Task statement:
Only the lines from the one containing "The height and" through the end of the entries are to be copied, exactly and without pictures, please.

Records shown:
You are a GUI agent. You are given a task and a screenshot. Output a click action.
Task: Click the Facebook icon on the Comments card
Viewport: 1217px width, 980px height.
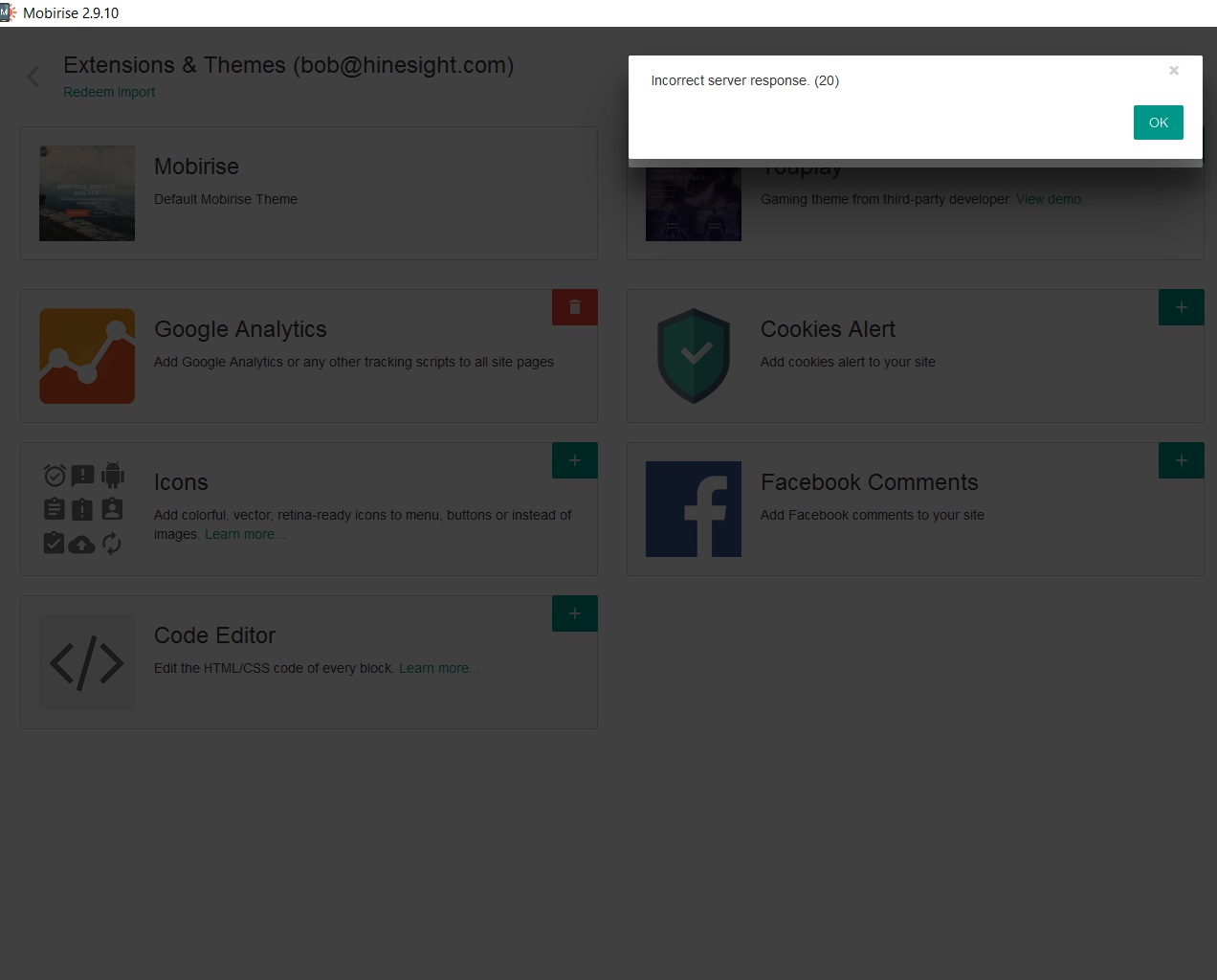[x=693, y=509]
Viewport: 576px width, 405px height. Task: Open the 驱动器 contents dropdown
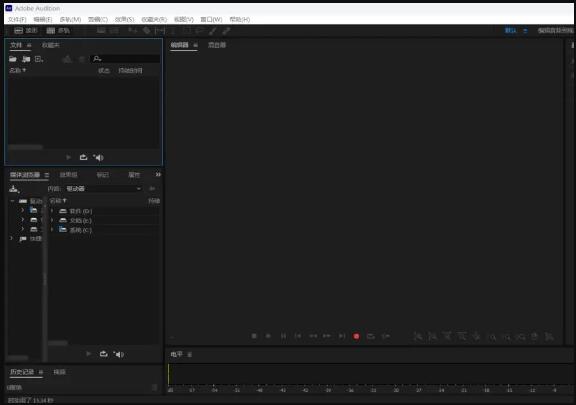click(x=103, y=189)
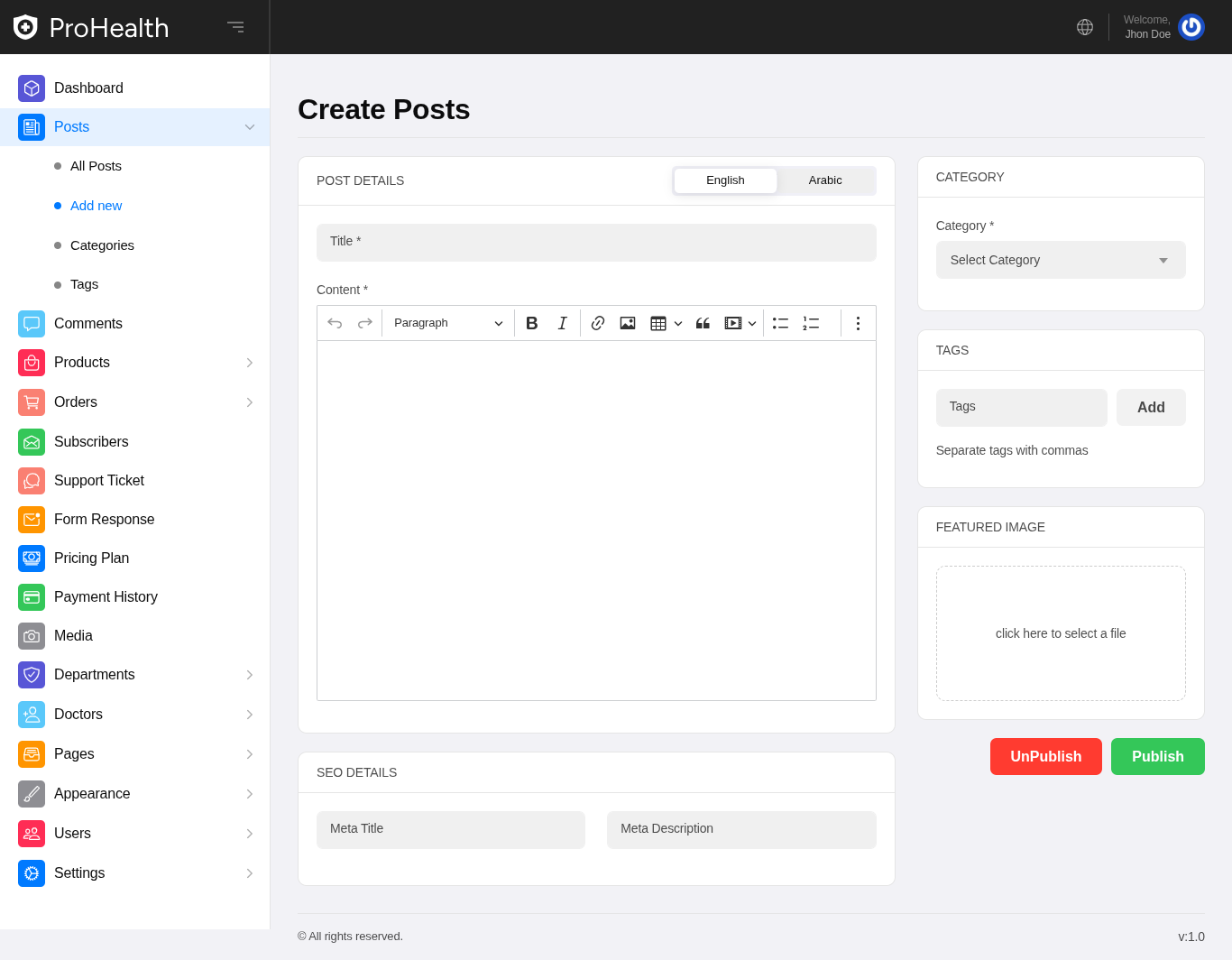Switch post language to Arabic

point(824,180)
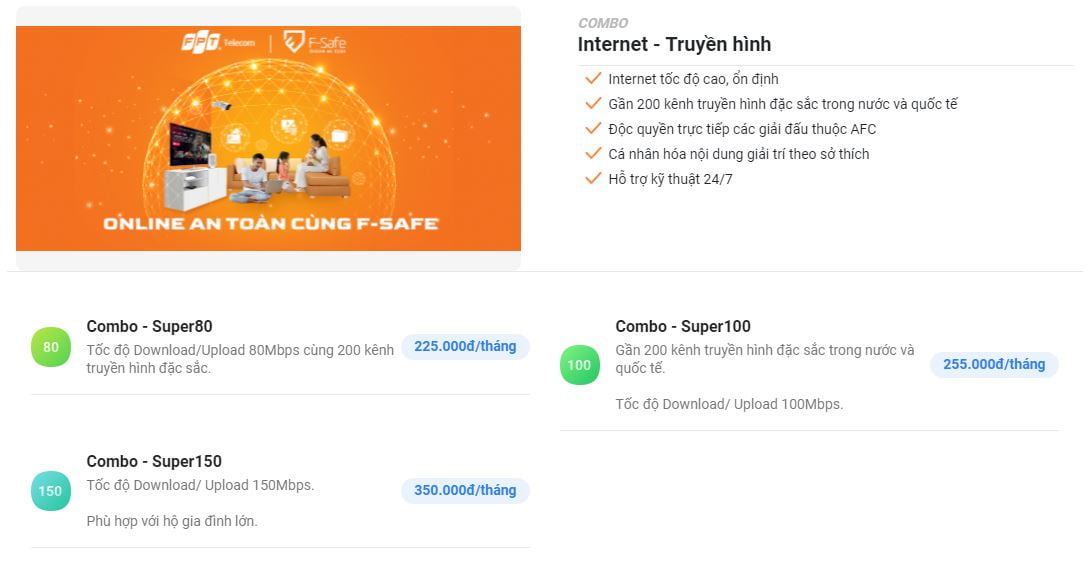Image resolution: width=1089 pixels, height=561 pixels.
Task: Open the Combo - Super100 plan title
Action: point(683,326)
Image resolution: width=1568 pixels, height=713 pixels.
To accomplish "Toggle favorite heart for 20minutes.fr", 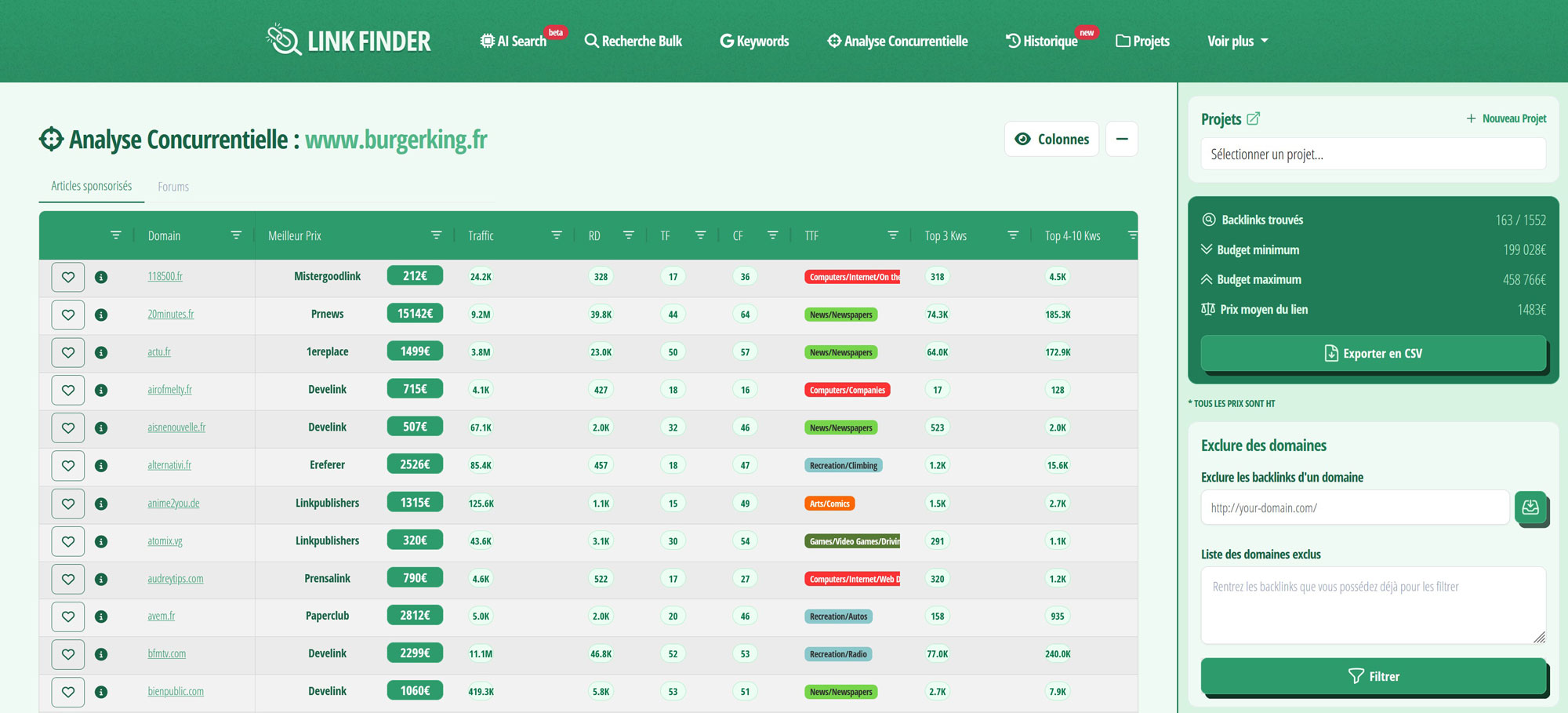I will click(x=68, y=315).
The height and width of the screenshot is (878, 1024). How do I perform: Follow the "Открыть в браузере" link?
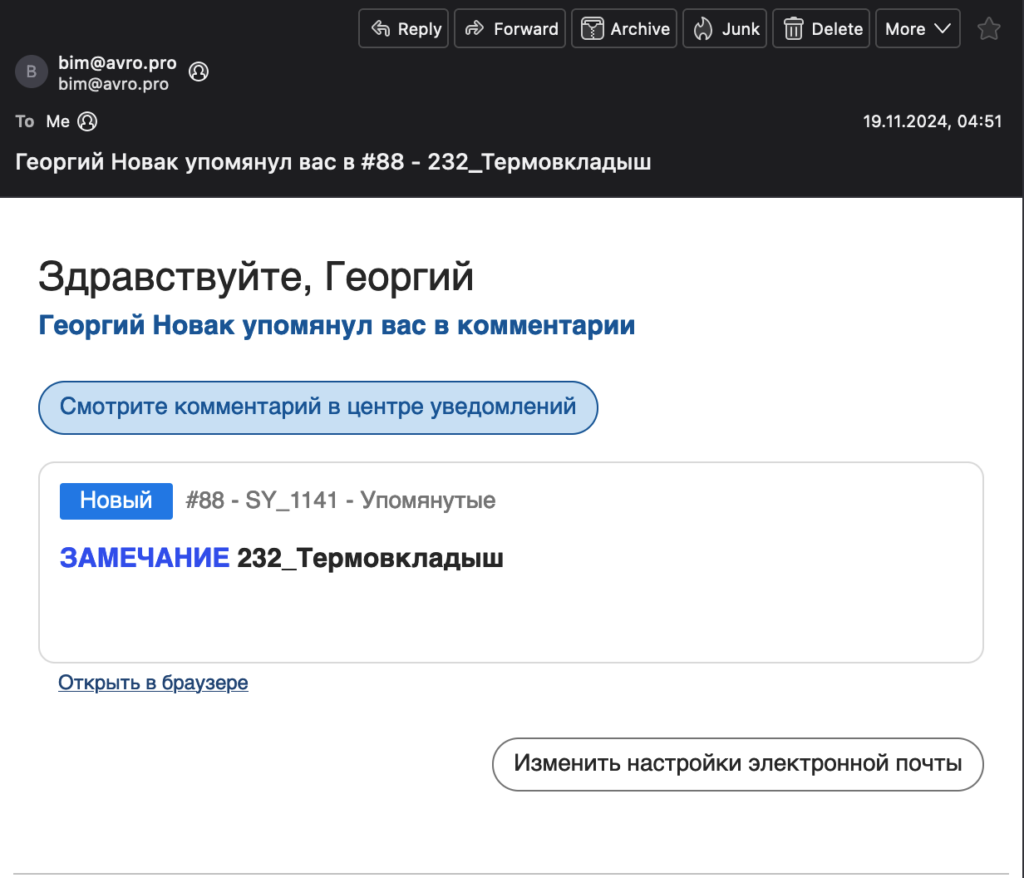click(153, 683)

Task output:
The height and width of the screenshot is (878, 1024). How do I perform: Follow the "Открыть в браузере" link?
click(153, 683)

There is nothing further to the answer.